-- DATA FOR THIS EXERCISE follows --

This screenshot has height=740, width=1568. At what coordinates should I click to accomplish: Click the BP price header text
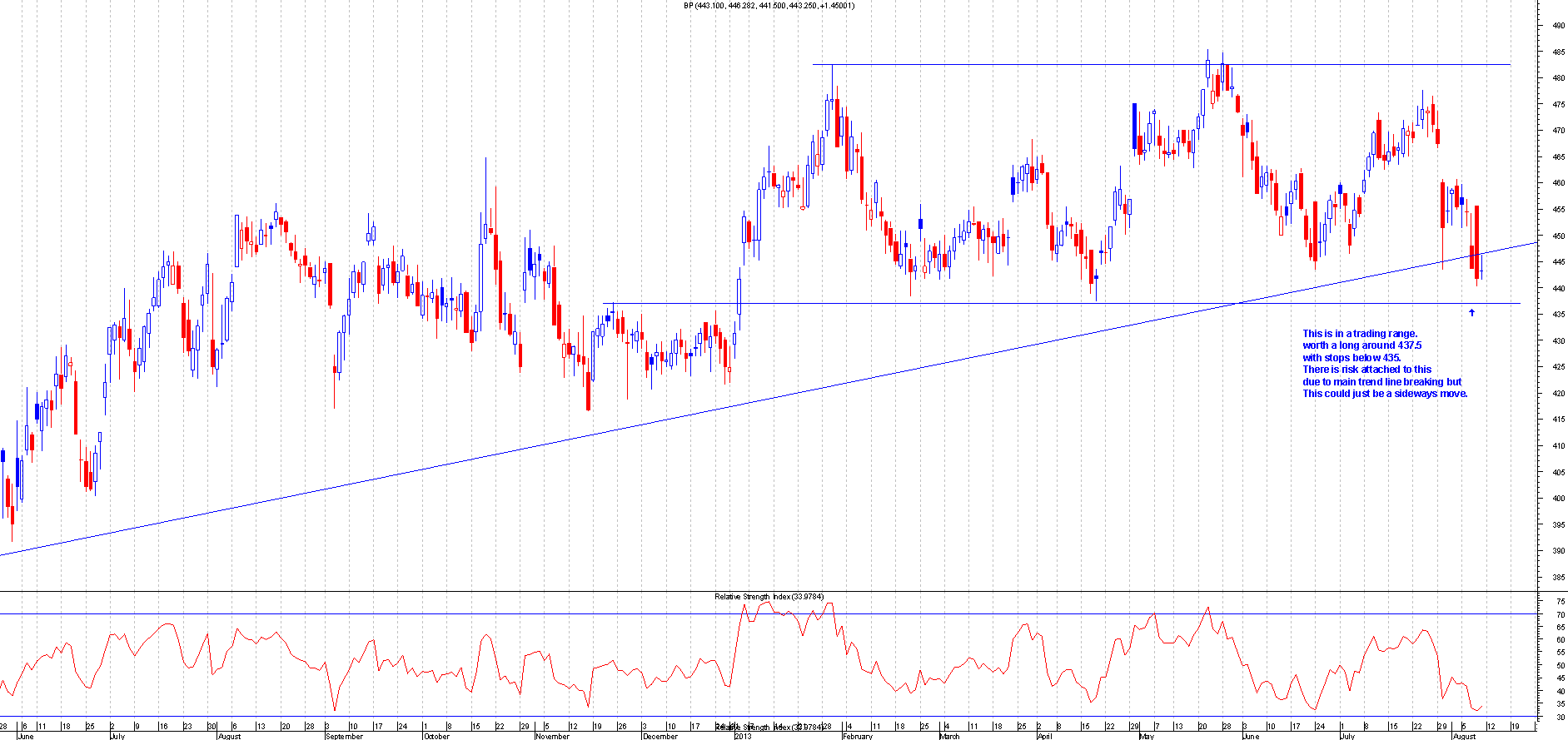tap(769, 6)
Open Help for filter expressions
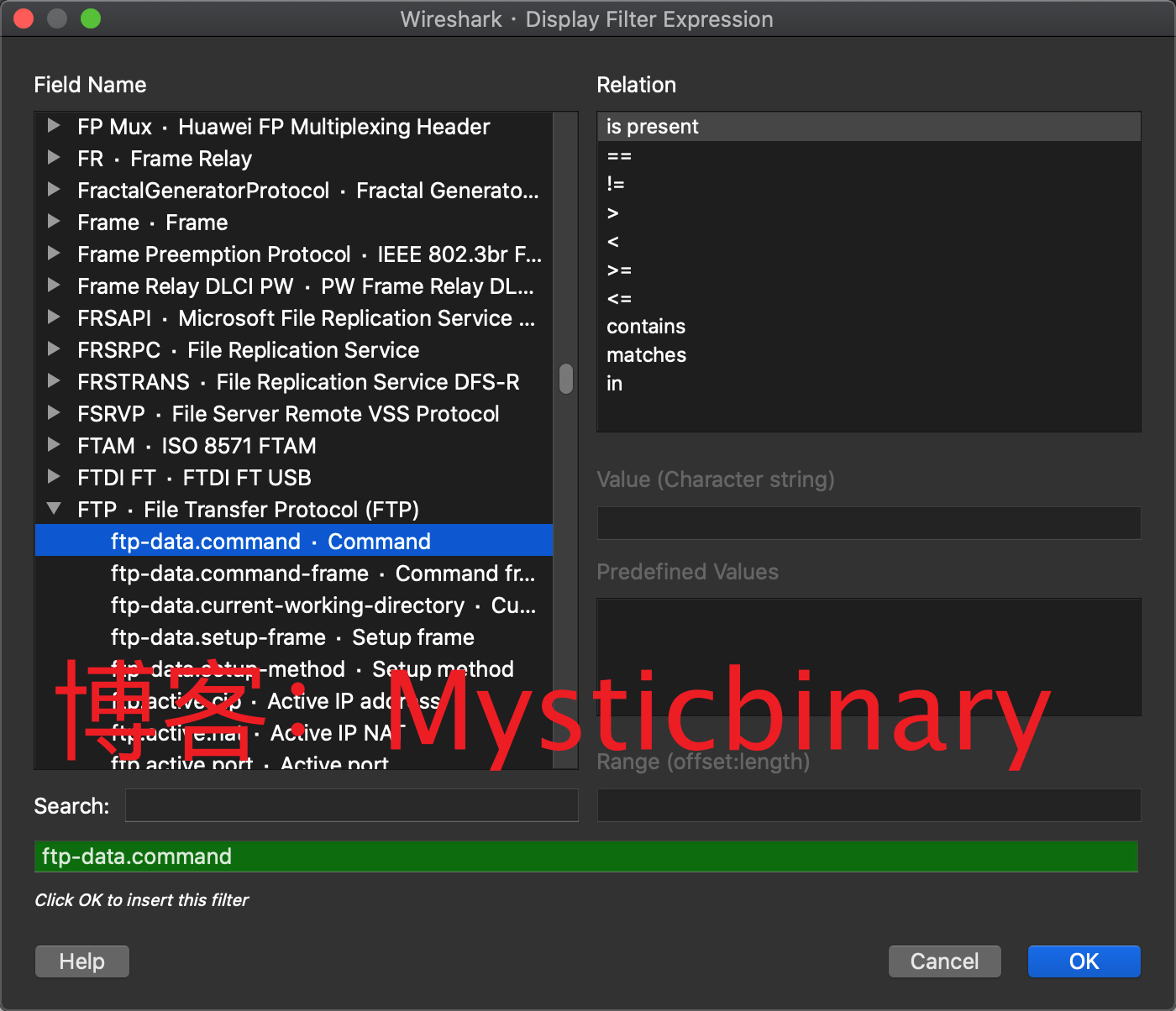1176x1011 pixels. pos(82,961)
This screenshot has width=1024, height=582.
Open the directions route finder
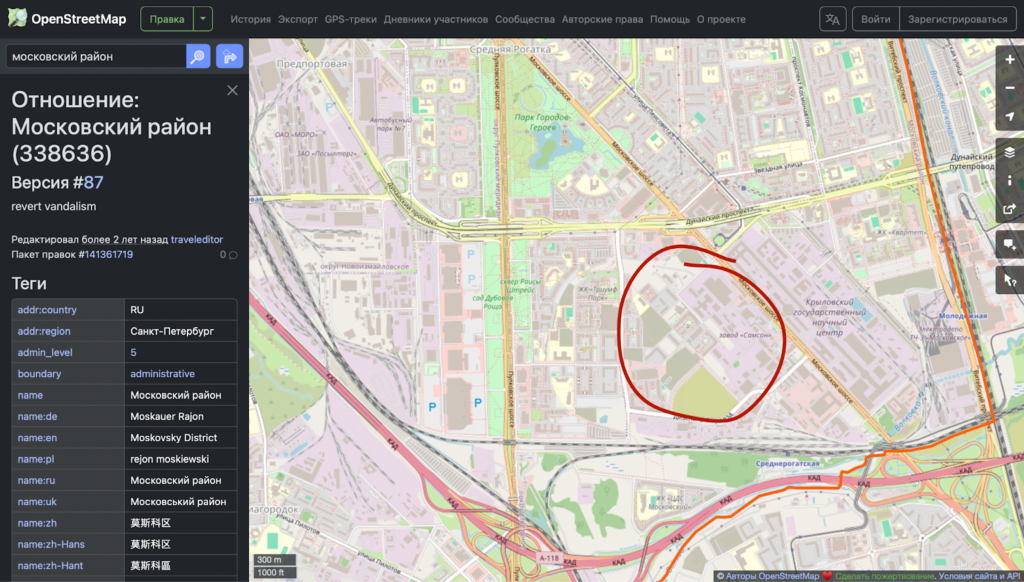pos(229,57)
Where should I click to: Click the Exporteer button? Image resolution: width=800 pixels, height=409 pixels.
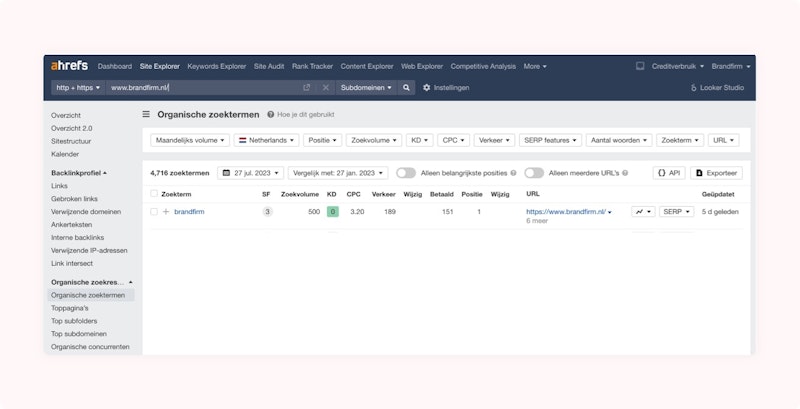click(x=717, y=173)
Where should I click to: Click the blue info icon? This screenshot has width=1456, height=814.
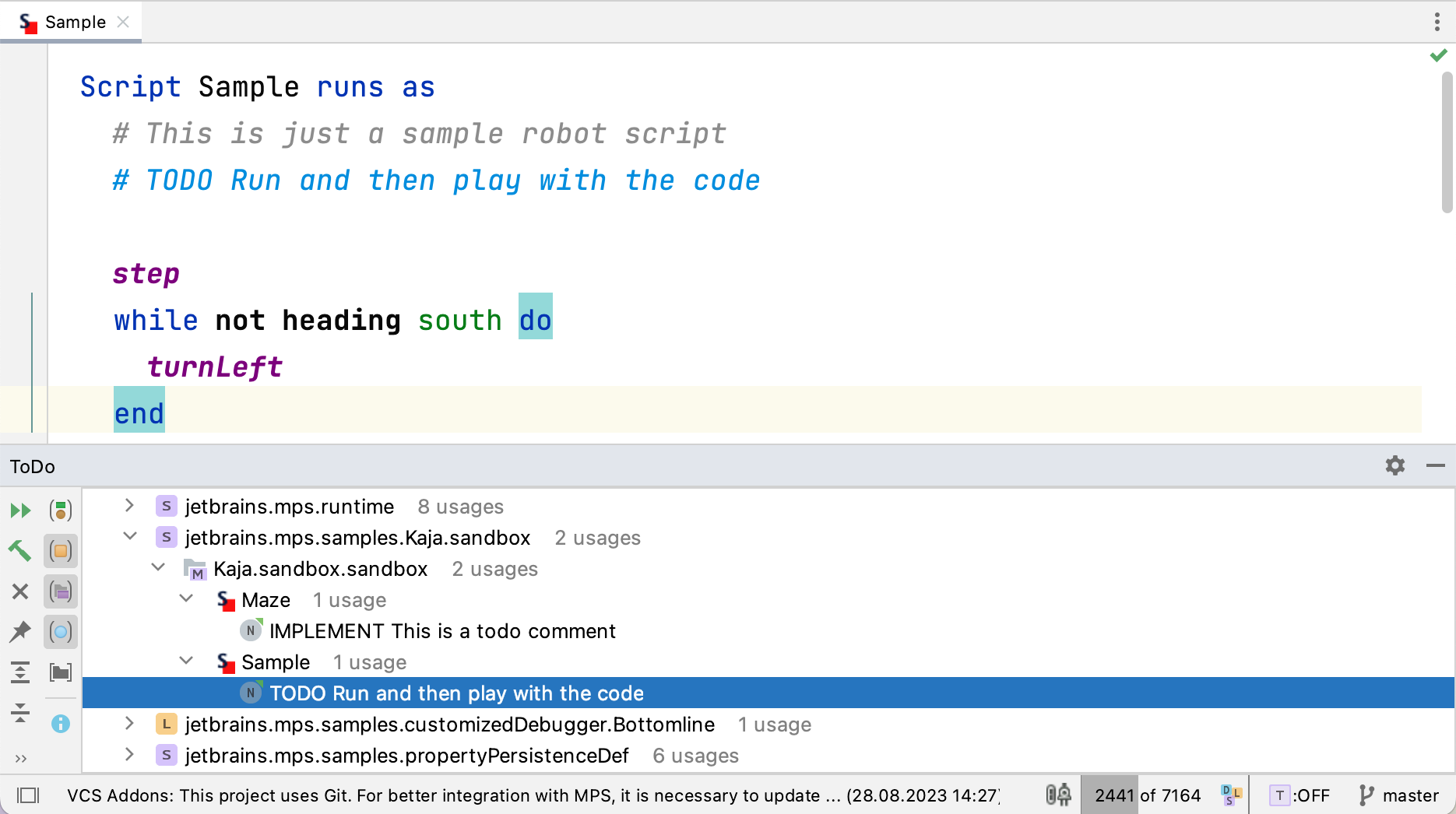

-- DATA FOR THIS EXERCISE concluded --

TASK DETAILS: Word for word, copy the lines from the one with "Where should I click to: Click the Exporteer" through the end of the entries above, and do not include any picture.

RESULT OF THE EXERCISE:
Where should I click to: Click the Exporteer button? Image resolution: width=800 pixels, height=409 pixels.
click(x=717, y=173)
Where should I click to: Click the blue info icon? This screenshot has width=1456, height=814.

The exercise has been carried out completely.